What is being asked:
After finding the line that contains "Task: Select the Neurological" in the material below, print that line and all subsequent lines exactly, up to and including the last.

Data under study Start Marker

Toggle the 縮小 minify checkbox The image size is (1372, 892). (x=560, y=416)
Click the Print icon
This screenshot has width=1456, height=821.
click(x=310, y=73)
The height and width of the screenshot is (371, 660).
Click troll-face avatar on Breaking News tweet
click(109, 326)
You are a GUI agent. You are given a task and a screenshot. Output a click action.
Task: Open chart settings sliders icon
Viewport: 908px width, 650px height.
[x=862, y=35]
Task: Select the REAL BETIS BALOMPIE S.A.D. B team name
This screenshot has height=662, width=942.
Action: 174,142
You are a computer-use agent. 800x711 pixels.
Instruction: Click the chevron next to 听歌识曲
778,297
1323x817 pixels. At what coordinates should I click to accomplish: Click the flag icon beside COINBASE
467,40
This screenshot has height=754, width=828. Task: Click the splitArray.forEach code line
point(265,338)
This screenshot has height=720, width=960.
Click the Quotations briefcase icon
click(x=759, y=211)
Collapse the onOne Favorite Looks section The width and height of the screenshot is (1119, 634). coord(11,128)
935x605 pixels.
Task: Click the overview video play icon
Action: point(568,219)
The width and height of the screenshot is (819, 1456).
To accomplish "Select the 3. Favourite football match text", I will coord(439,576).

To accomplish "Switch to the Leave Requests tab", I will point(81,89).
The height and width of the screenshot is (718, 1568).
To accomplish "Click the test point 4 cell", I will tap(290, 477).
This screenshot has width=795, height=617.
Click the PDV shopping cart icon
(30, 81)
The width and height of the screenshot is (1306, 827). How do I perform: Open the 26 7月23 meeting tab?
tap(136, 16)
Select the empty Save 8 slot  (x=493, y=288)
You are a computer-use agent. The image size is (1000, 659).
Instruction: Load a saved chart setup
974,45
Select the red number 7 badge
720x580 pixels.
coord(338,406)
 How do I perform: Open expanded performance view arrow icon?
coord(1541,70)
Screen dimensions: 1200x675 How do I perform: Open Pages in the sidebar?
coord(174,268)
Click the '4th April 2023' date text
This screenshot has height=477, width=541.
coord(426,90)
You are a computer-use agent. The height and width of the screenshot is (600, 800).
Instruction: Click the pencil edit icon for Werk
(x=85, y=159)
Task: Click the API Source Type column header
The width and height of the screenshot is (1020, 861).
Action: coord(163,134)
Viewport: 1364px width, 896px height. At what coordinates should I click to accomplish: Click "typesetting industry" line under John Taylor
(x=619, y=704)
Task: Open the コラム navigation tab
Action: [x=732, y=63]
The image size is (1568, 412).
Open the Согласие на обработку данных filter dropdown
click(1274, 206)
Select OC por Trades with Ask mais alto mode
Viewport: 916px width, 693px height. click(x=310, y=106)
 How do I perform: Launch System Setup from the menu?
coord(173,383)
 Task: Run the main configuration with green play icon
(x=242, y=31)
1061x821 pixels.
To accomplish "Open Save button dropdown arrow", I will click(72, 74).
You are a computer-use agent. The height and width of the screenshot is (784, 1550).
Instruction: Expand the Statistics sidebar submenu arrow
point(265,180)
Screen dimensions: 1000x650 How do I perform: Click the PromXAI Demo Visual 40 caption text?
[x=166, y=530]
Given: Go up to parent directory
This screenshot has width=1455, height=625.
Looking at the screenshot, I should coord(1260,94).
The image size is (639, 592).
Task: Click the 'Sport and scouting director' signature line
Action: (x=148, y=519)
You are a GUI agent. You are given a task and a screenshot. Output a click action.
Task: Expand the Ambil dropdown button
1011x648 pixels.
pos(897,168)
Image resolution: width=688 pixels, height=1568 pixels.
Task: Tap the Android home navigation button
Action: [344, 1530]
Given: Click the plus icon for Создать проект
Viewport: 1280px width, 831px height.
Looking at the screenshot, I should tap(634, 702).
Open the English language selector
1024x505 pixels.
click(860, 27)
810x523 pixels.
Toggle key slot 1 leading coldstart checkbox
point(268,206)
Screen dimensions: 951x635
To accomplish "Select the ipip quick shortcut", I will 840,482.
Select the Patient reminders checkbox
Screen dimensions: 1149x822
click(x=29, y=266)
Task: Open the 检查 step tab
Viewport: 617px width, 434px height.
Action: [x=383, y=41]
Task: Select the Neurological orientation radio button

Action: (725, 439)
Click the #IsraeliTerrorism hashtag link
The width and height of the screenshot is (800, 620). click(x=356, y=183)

Data under study End Marker

Reply to the task:
Task: Select the Neurological orientation radio button

Action: (725, 439)
Click the #IsraeliTerrorism hashtag link
The width and height of the screenshot is (800, 620). click(x=356, y=183)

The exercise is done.